* Text section
They’d be right. This easily has been the most difficult year to predict anything in Atlantic Hockey. Parity in this league has probably been better than any other league in the country. There were few if any blowouts in league play. Eighth place Army was a handful of fortunate bounces from being a fourth-place team.

Needless to say, when it came to picking games this year, I was way off the mark.

I feel, because of that, I owe something to my faithful readers.

So here you have it: three take-it-to-the-bank first-round predictions (and one that I’m just not so sure of — you, though, have to figure out which one is which).

No. 8 Army at No. 1 Quinnipiac

Season series: Quinnipiac leads 3-0-0
11/27/04: at Quinnipiac 5, Army 1
1/28/05: at Quinnipiac 5, Army 4
1/29/05: Quinnipiac 4, Army 3

As I mentioned up above, this isn’t your typical 1 vs. 8 matchup. Army quite possibly is the best eighth-place team this league has seen. Gone are the days, then, of first round 11-2 blowouts.

What separates this team, though, is depth. Quinnipiac can and will skate four lines that are dangerous. Army, though, with only six 10-plus point scorers isn’t as dangerous offensively.

If there were to be an upset, though, in this game it would come from the play of Army goaltender Brad Roberts. Roberts missed the early part of the season with injury but has shown form of old at times that once earned him all-league honors as a rookie.

One player, though, may not be enough to stifle the red-hot Reid Cashman, who as a defenseman led the league in scoring and has notched 15 points in his last six games.

Prediction: It won’t be a cakewalk, but Quinnipiac will advance. Quinnipiac, 3-2.

* Problem to work on
Reproduce the Atlantic Hockey playoff preview above in full, word for word.

* Collected material
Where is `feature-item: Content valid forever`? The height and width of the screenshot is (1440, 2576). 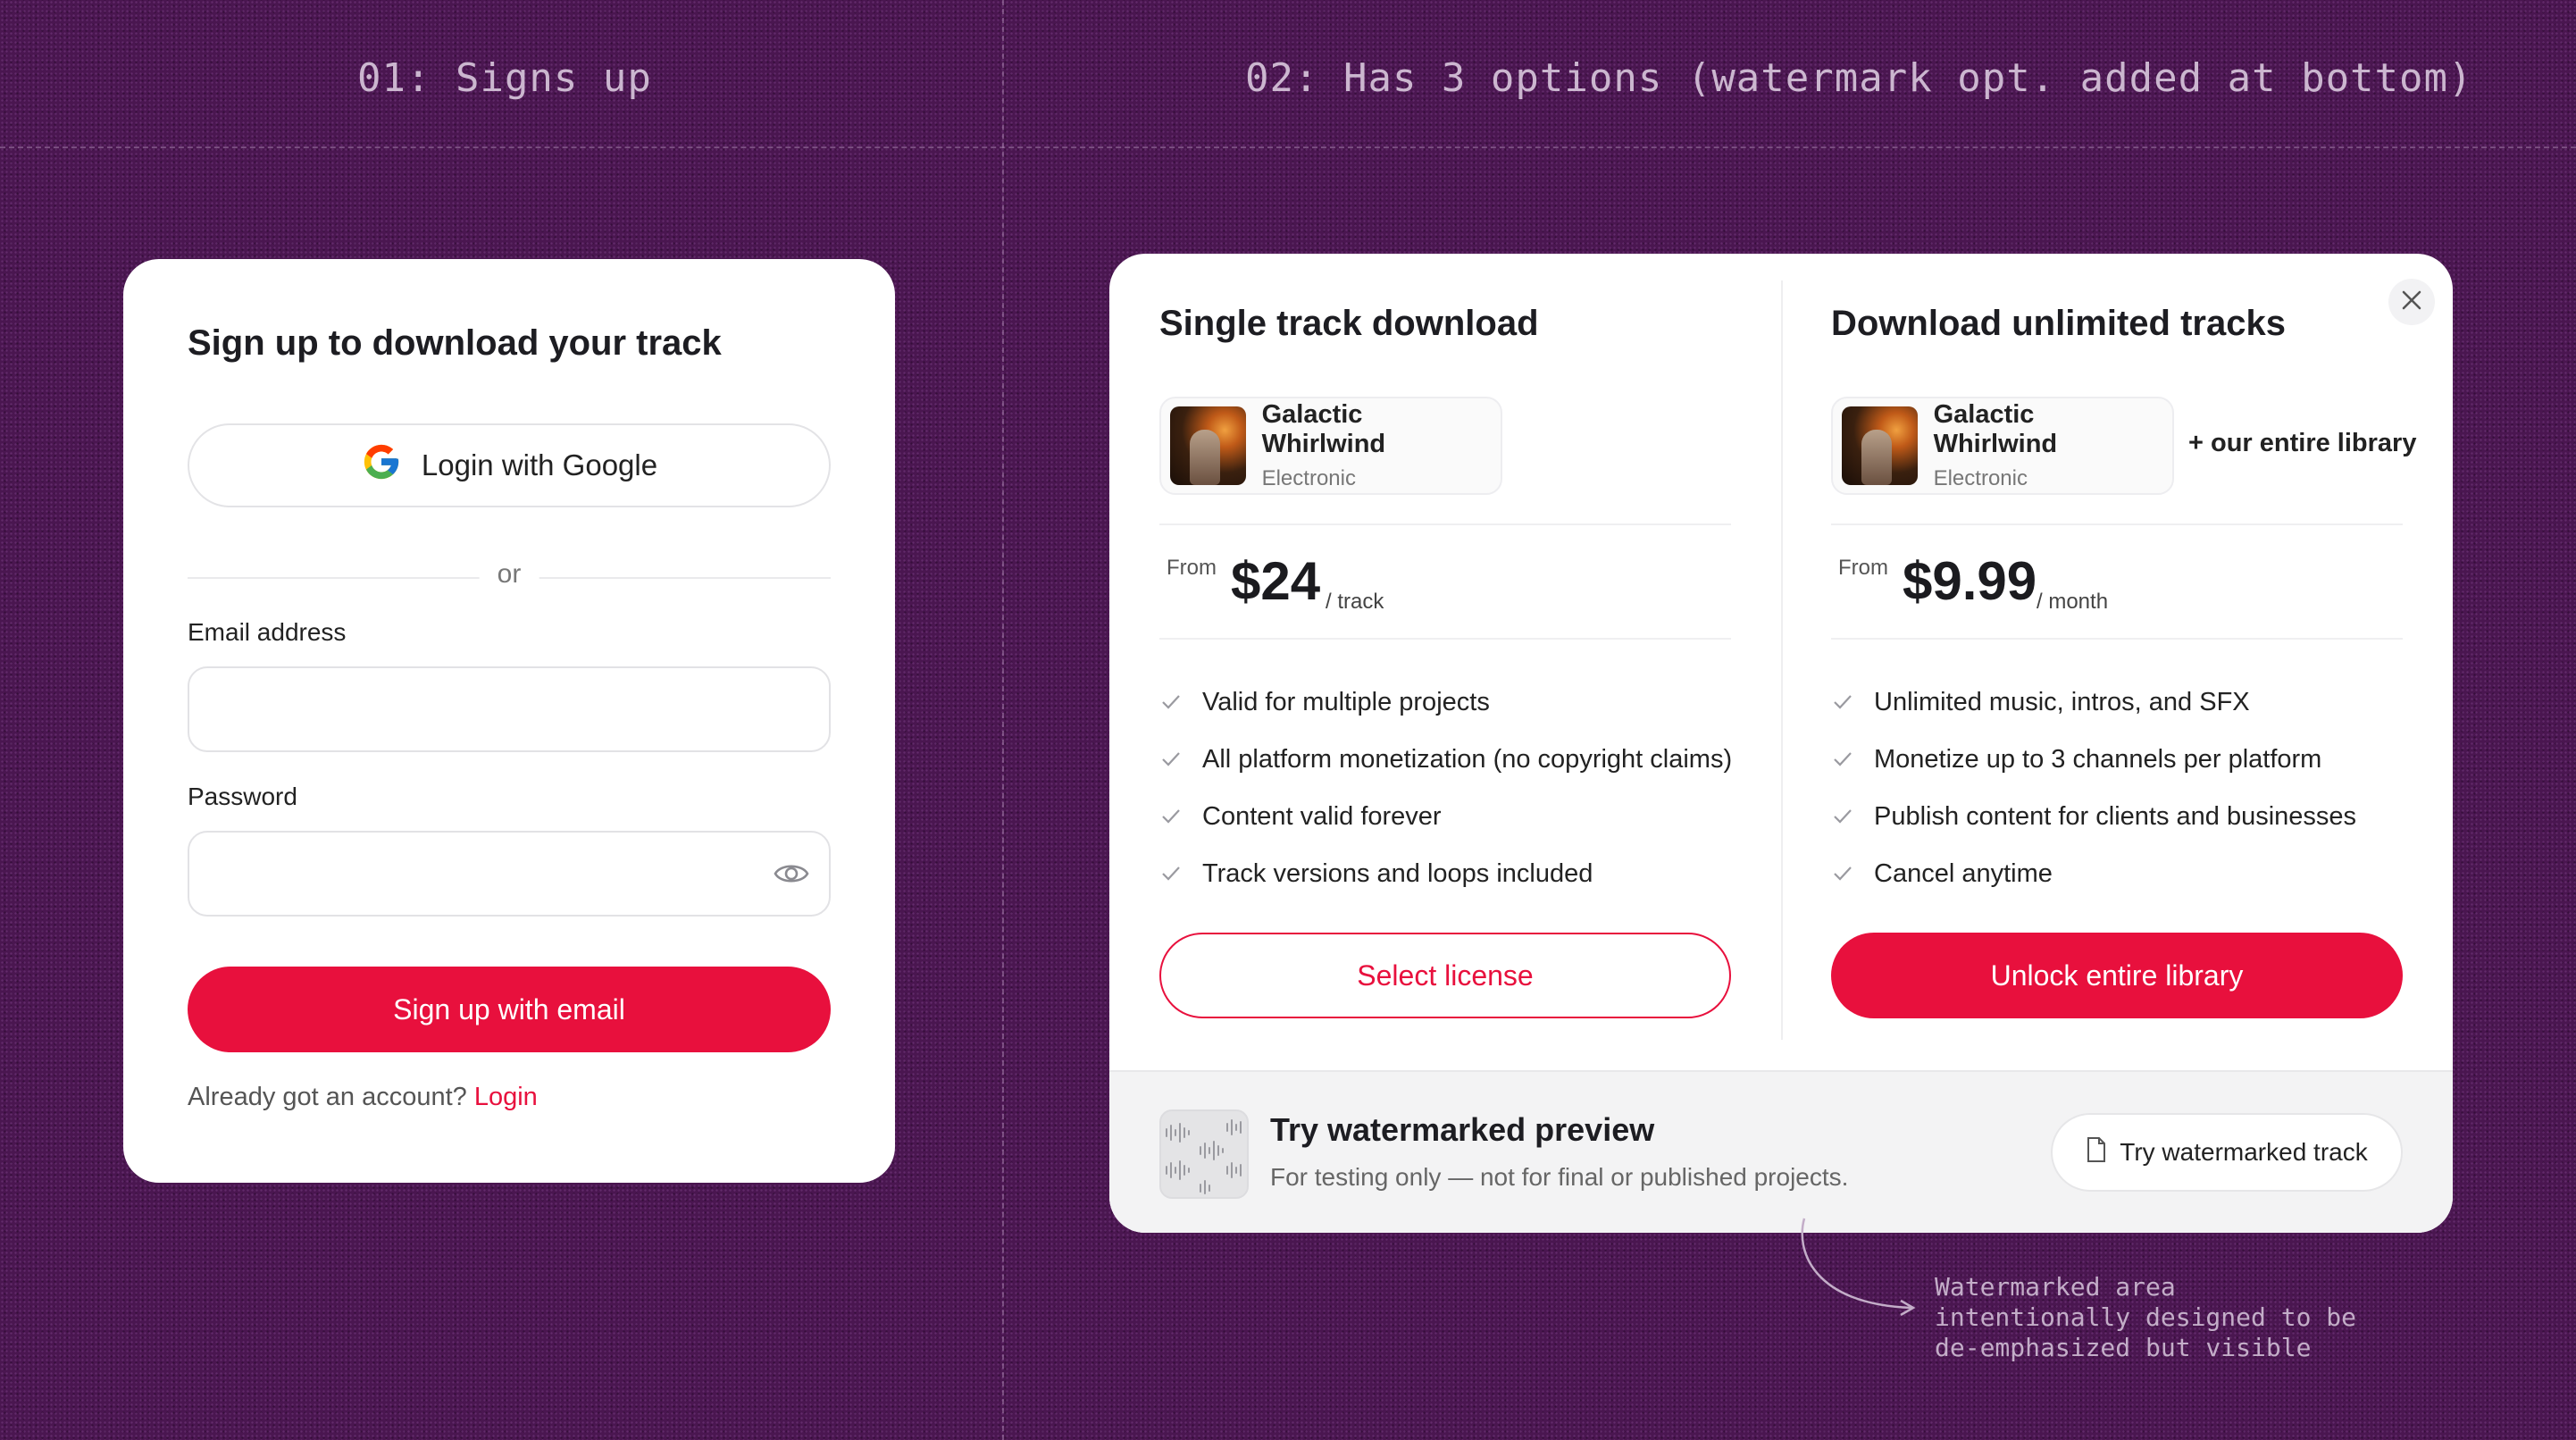
feature-item: Content valid forever is located at coordinates (1446, 816).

* Exercise output
They’d be right. This easily has been the most difficult year to predict anything in Atlantic Hockey. Parity in this league has probably been better than any other league in the country. There were few if any blowouts in league play. Eighth place Army was a handful of fortunate bounces from being a fourth-place team.

Needless to say, when it came to picking games this year, I was way off the mark.

I feel, because of that, I owe something to my faithful readers.

So here you have it: three take-it-to-the-bank first-round predictions (and one that I’m just not so sure of — you, though, have to figure out which one is which).

No. 8 Army at No. 1 Quinnipiac

Season series: Quinnipiac leads 3-0-0
11/27/04: at Quinnipiac 5, Army 1
1/28/05: at Quinnipiac 5, Army 4
1/29/05: Quinnipiac 4, Army 3

As I mentioned up above, this isn’t your typical 1 vs. 8 matchup. Army quite possibly is the best eighth-place team this league has seen. Gone are the days, then, of first round 11-2 blowouts.

What separates this team, though, is depth. Quinnipiac can and will skate four lines that are dangerous. Army, though, with only six 10-plus point scorers isn’t as dangerous offensively.

If there were to be an upset, though, in this game it would come from the play of Army goaltender Brad Roberts. Roberts missed the early part of the season with injury but has shown form of old at times that once earned him all-league honors as a rookie.

One player, though, may not be enough to stifle the red-hot Reid Cashman, who as a defenseman led the league in scoring and has notched 15 points in his last six games.

Prediction: It won’t be a cakewalk, but Quinnipiac will advance. Quinnipiac, 3-2.